**What you have to do**
Beneath this instruction is a block of data; output from it exactly the lines that run from the one containing "Instruction: Download file" through the one containing "Click the Clone", inclusive.

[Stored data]
****************************************

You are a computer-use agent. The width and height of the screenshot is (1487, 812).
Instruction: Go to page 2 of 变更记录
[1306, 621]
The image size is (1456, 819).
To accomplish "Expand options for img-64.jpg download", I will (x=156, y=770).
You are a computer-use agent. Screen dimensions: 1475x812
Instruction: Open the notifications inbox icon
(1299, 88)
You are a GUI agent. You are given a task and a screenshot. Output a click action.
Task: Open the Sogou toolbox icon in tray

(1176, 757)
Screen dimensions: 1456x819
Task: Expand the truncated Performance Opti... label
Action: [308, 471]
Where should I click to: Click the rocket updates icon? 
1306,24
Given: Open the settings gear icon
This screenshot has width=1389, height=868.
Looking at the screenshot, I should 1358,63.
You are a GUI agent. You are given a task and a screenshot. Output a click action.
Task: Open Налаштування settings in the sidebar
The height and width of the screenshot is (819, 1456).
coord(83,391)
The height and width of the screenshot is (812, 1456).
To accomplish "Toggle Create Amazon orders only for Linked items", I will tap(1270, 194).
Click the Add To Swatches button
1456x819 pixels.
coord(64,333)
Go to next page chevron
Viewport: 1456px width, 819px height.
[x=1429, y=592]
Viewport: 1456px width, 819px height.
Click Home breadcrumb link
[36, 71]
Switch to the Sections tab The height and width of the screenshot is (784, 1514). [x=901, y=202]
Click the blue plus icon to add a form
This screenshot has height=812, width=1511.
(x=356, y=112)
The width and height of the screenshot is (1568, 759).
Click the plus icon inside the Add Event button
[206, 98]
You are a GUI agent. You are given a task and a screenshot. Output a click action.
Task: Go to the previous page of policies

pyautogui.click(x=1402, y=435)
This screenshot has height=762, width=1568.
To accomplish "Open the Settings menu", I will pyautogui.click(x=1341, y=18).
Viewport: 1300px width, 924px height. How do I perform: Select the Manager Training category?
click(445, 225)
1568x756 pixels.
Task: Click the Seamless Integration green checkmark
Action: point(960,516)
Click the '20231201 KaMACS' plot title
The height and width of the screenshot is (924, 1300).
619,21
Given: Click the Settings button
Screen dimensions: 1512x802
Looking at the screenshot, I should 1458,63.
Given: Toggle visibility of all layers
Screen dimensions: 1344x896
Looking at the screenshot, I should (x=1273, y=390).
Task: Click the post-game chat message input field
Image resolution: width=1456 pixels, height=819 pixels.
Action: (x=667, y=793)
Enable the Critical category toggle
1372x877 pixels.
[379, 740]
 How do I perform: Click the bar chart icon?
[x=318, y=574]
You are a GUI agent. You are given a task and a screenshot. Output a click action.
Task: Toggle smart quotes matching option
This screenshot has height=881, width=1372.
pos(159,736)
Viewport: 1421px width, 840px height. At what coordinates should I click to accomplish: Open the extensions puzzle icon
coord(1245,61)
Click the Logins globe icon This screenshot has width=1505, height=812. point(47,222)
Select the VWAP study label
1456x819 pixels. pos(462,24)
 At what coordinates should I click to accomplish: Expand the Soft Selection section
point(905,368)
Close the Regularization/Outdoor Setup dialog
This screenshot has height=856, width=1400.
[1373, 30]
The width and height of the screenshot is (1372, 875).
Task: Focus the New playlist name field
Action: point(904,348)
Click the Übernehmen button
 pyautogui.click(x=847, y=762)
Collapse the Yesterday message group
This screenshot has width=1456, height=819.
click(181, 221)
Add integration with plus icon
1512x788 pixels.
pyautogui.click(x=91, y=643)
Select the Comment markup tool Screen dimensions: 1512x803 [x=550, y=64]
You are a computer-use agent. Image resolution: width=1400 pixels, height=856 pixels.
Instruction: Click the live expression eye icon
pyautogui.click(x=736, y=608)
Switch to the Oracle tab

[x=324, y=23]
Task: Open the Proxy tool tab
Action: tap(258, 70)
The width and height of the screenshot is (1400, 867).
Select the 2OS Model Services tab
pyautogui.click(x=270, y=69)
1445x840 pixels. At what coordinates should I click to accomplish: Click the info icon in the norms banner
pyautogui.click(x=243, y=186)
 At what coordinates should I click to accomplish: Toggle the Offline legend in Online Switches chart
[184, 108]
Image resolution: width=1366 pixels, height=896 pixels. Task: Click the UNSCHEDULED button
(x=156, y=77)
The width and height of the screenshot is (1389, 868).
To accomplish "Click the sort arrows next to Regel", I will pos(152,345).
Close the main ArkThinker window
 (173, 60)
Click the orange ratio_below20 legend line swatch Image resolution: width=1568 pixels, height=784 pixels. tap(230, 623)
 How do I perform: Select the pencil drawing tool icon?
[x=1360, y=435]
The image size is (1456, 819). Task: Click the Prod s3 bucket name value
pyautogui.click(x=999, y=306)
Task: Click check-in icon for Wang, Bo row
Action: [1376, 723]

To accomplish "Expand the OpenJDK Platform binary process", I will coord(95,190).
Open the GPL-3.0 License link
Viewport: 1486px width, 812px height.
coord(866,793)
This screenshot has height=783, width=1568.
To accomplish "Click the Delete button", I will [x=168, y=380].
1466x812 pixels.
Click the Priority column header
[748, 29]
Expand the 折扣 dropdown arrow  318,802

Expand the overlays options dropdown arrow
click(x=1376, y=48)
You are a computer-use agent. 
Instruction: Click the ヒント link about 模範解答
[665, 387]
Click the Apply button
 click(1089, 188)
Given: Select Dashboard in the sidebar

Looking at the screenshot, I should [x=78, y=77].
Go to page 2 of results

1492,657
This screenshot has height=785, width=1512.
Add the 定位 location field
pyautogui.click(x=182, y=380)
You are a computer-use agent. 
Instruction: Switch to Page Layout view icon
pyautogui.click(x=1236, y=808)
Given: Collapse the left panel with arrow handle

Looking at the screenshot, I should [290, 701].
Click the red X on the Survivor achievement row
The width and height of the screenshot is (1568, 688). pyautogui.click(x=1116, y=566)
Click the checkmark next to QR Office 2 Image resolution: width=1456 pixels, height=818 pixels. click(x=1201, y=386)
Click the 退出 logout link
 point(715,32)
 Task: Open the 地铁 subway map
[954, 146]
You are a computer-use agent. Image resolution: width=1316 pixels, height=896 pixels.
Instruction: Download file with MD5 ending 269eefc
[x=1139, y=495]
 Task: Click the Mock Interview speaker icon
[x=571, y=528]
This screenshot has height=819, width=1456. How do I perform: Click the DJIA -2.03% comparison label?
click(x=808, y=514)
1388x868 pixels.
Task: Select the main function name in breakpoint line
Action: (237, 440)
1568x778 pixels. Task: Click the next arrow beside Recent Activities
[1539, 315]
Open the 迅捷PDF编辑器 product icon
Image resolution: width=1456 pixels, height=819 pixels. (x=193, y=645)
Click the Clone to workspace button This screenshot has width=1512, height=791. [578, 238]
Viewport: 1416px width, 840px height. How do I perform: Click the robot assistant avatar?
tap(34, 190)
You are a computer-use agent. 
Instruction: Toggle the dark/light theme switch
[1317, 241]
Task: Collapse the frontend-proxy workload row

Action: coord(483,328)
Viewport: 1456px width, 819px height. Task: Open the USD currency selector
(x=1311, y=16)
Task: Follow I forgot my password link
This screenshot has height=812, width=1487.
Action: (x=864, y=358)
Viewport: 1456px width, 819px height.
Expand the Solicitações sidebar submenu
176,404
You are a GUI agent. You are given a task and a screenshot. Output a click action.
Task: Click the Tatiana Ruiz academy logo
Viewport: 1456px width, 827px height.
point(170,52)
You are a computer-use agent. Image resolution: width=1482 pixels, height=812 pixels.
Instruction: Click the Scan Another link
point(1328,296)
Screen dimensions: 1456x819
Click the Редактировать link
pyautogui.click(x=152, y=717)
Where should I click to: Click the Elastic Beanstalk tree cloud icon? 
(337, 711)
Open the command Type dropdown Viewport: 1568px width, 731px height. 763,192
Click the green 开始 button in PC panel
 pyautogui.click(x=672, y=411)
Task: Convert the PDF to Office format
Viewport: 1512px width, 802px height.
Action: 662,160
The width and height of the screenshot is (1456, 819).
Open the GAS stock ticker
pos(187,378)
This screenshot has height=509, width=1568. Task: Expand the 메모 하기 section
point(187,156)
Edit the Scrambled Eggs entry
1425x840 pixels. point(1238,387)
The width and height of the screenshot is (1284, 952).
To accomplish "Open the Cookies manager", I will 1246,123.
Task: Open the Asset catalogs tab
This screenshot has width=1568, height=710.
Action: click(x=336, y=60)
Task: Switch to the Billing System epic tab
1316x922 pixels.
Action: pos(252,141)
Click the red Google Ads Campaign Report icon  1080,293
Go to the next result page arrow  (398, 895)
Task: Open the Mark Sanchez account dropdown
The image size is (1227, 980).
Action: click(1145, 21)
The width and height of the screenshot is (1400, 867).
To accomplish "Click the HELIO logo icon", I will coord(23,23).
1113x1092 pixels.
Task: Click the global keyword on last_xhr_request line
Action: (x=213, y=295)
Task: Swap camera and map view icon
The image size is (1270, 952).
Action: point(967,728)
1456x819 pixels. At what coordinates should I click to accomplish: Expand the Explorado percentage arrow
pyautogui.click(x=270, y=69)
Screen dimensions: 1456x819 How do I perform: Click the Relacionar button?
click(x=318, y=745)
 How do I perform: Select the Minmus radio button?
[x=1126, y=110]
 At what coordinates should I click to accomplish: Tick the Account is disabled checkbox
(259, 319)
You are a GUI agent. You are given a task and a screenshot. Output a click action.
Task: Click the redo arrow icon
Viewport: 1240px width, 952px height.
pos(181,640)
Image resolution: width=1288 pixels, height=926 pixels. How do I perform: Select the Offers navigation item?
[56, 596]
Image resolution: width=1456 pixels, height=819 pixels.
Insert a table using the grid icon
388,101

****************************************

**Reply to the exercise**
Instruction: Download file with MD5 ending 269eefc
[x=1139, y=495]
 Task: Click the Mock Interview speaker icon
[x=571, y=528]
This screenshot has height=819, width=1456. How do I perform: Click the DJIA -2.03% comparison label?
click(x=808, y=514)
1388x868 pixels.
Task: Select the main function name in breakpoint line
Action: (237, 440)
1568x778 pixels. Task: Click the next arrow beside Recent Activities
[1539, 315]
Open the 迅捷PDF编辑器 product icon
Image resolution: width=1456 pixels, height=819 pixels. (x=193, y=645)
Click the Clone to workspace button This screenshot has width=1512, height=791. [578, 238]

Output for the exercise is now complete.